[Task objective]: Starting at the line with "Sign Up / Log In (1162, 48)", retype every line through the end of the listing exactly as written, and nothing before it.

---------------

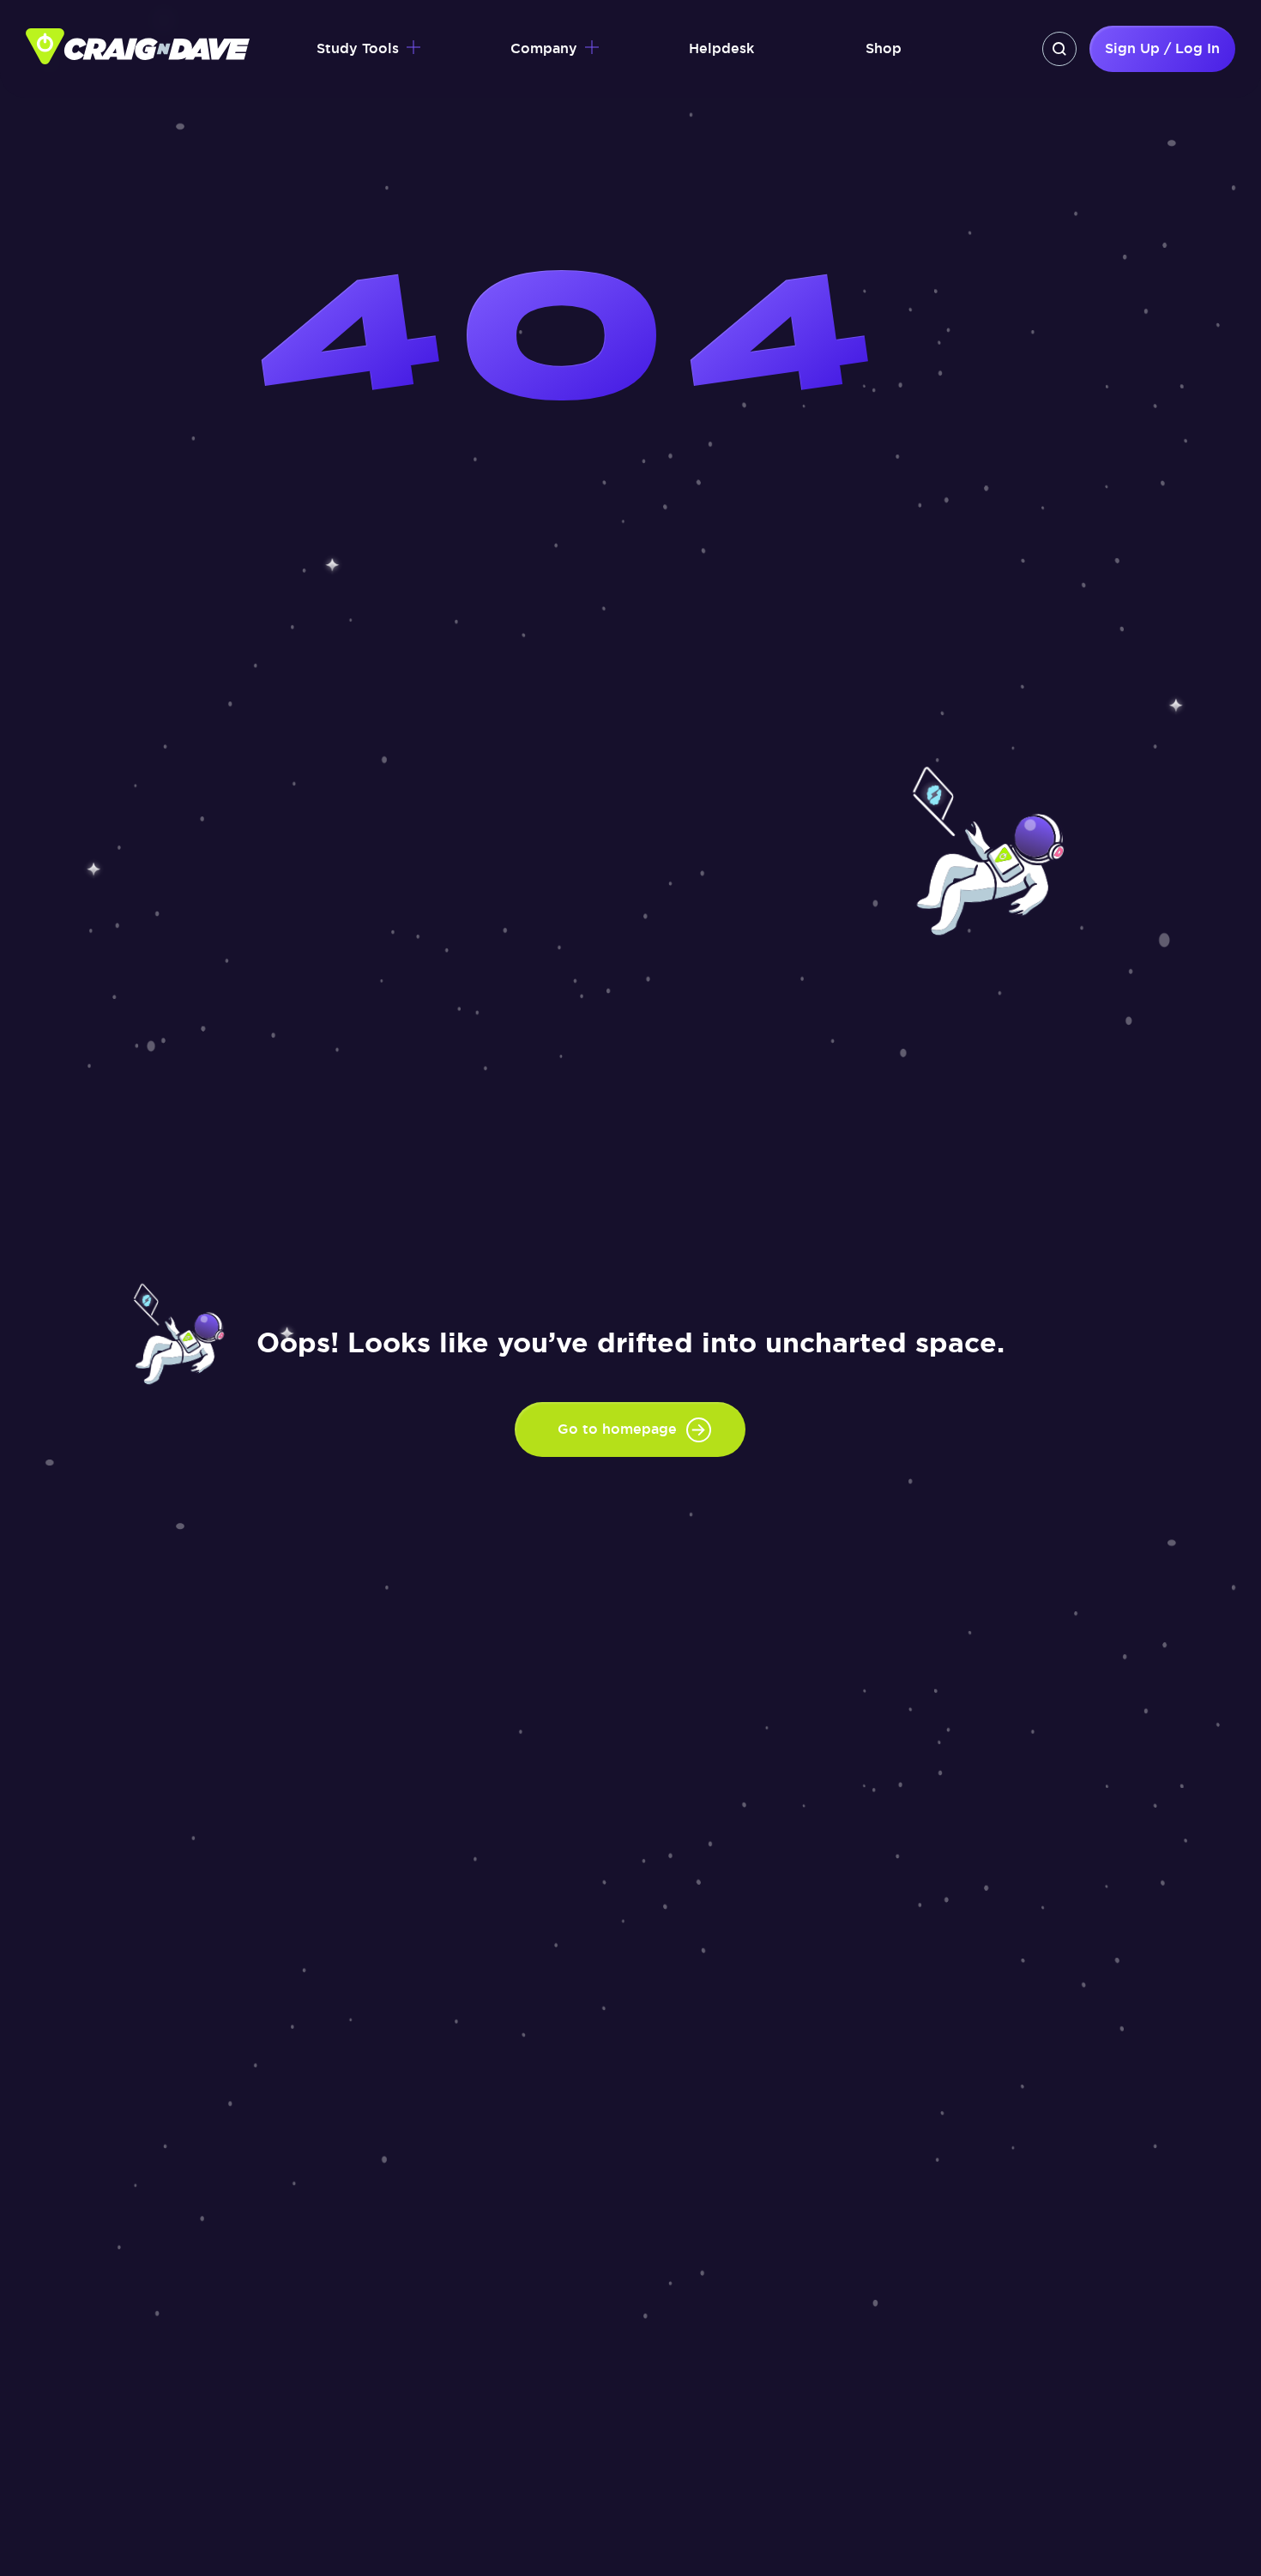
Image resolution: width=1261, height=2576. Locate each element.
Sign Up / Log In (1162, 48)
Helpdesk (721, 48)
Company (543, 48)
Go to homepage (617, 1429)
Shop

---------------

[Problem solution]:
Sign Up / Log In (1162, 48)
Helpdesk (721, 48)
Company (543, 48)
Go to homepage (617, 1429)
Shop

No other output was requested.